City acts against water hood-ins after industry talks fail
Illegal to cross-connect
Under an ordinance passed last night by the Storm Lake City Council, it would be illegal for users of the city's water system to cross-connect with any other water system.
The action comes following a breakdown in talks with the city's two largest industries - IBP and Bil-Mar - to fund half of the improvements for a water plant expansion project.
City Administrator John Call said the need for the ordinance is two-fold. First, to protect the city's system from contamination; and second, to keep the city from becoming a supplemental water supplier for industry, he said.
"If a structure is using water from a private well, this updated ordinance would make it illegal to purchase water from the city's public water supply," Call said in a staff summary.
Exceptions to the ordinance include private water systems that are designed for watering lawns or washing vehicles.

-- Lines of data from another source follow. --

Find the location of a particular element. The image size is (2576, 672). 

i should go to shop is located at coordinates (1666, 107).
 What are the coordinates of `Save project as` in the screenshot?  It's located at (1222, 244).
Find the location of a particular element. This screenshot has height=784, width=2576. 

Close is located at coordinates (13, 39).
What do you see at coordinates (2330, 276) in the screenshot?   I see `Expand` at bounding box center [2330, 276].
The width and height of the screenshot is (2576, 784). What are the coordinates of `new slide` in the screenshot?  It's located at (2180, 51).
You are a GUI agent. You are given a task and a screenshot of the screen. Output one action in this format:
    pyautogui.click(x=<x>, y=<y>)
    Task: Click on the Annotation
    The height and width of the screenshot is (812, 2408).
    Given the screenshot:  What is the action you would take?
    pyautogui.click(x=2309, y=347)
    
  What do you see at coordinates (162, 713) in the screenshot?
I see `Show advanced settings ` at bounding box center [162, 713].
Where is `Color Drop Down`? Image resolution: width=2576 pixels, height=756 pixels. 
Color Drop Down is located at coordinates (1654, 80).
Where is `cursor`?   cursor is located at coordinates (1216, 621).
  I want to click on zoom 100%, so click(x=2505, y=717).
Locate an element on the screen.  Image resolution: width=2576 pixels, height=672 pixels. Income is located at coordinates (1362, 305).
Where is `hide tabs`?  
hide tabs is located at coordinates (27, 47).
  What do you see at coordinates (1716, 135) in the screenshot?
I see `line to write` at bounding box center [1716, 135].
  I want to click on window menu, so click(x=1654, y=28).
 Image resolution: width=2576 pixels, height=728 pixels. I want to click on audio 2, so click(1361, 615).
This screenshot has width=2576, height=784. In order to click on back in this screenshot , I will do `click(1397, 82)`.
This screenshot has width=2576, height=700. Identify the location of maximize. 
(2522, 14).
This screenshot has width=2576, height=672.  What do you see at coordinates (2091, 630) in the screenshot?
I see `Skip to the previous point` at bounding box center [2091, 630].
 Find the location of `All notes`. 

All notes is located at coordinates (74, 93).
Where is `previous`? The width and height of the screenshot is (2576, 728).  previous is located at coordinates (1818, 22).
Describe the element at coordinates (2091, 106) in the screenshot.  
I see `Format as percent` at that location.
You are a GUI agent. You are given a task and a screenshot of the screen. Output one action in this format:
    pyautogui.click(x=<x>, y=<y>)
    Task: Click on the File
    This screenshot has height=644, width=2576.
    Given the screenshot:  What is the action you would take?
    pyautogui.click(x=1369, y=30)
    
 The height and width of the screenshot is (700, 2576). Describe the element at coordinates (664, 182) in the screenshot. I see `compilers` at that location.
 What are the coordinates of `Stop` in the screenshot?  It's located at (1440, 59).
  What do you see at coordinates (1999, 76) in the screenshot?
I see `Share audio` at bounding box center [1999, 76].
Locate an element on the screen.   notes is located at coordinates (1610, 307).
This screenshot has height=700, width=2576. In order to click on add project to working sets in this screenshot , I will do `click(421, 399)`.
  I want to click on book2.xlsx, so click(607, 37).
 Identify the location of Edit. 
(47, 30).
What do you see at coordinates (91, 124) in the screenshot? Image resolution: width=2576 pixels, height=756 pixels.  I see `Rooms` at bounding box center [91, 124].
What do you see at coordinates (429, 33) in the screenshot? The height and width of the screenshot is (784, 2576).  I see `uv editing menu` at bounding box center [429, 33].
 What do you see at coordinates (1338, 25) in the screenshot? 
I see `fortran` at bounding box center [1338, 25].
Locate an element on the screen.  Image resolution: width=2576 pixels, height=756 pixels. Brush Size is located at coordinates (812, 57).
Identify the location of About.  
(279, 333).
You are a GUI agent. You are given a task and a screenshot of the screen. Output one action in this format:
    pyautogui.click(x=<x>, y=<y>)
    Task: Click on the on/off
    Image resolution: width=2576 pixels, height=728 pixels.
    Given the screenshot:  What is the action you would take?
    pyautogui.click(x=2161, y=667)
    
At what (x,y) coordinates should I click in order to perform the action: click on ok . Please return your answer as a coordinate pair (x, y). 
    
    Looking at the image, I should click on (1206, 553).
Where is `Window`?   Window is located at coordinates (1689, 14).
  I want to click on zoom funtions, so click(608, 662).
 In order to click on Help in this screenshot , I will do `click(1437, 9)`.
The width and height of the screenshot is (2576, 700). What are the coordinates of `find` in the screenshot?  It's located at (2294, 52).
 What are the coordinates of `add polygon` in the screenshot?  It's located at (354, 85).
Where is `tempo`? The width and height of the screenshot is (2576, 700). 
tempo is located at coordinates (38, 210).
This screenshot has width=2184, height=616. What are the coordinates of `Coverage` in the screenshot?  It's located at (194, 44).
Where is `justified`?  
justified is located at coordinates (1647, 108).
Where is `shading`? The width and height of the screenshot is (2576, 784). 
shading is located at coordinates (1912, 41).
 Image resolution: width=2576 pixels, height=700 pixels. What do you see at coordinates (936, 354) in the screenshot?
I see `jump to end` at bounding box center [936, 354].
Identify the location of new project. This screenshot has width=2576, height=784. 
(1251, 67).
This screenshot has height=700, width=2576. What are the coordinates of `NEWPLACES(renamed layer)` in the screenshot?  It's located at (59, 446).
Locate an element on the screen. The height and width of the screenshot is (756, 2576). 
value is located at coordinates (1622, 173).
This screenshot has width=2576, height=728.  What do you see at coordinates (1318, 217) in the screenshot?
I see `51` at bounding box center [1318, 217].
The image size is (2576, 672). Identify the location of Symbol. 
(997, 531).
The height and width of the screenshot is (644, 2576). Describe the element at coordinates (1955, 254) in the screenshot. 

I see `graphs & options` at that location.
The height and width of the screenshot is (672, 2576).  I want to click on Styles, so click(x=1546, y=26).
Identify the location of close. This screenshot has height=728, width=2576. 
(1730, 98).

"This is primarily a health and environment issue," Call said. "The city cannot take the chance that its water supply could become cross contaminated. Also, the City of Storm Lake does not want to get into the business of becoming a supplemental or back-up water supply for business or industry."
The city administrator announced at last month's council meeting that the water plant expansion project is on hold after the city and the two meat packing plants could not finalize an agreement.
As a result, the city council voted to up water usage rates for industries. The council approved the second reading of that ordinance last night, too.
The city had hoped to begin work on a $6.9 million capital improvement project at the treatment plant to increase capacity. Without a long-term deal with Bil-Mar and IBP, Call had said the city cannot start on those improvements.
The long-term contracts with IBP and Bil-Mar were to pay $3.45 million up front of the cost for the $6.9 million water project.
A spokesperson for IBP said last month that the company was exploring its options for a supplemental water supply to the plant and not searching for a private well to become the primary water source.
In other news:
* The city council agreed on a vote of 4-1 to make a police officer position currently being funded by a grant a permanent position on the Storm Lake Police Department.
The city applied for funding in 1998 through the Cops in School program in order to establish the School Resource Officer program, said Public Safety Director Mark Prosser. The program was initiated in 2000 after receiving funding.
The grant funded the position for three years, while requiring the city and school district to determine a way to fund the program a fourth year.
With the program half-over, Prosser asked the city council to make the officer a permanent member of the police department in order to continue serving the city after the grant expires.
Prosser said another officer is needed to help with the growing needs of Storm Lake. As the population grows and new businesses start, he said there is a likewise increase on the number of calls for service the department receives.
Council member Wally Burns voted against the request, noting that he is concerned that the city is spending all that it can for law enforcement.
* A noise variance was granted to Godbersen-Smith Construction for work on North Lake Avenue and Shoreway Drive.
The variance runs from 6:30 a.m. to 8 p.m., with the occasional need to run later.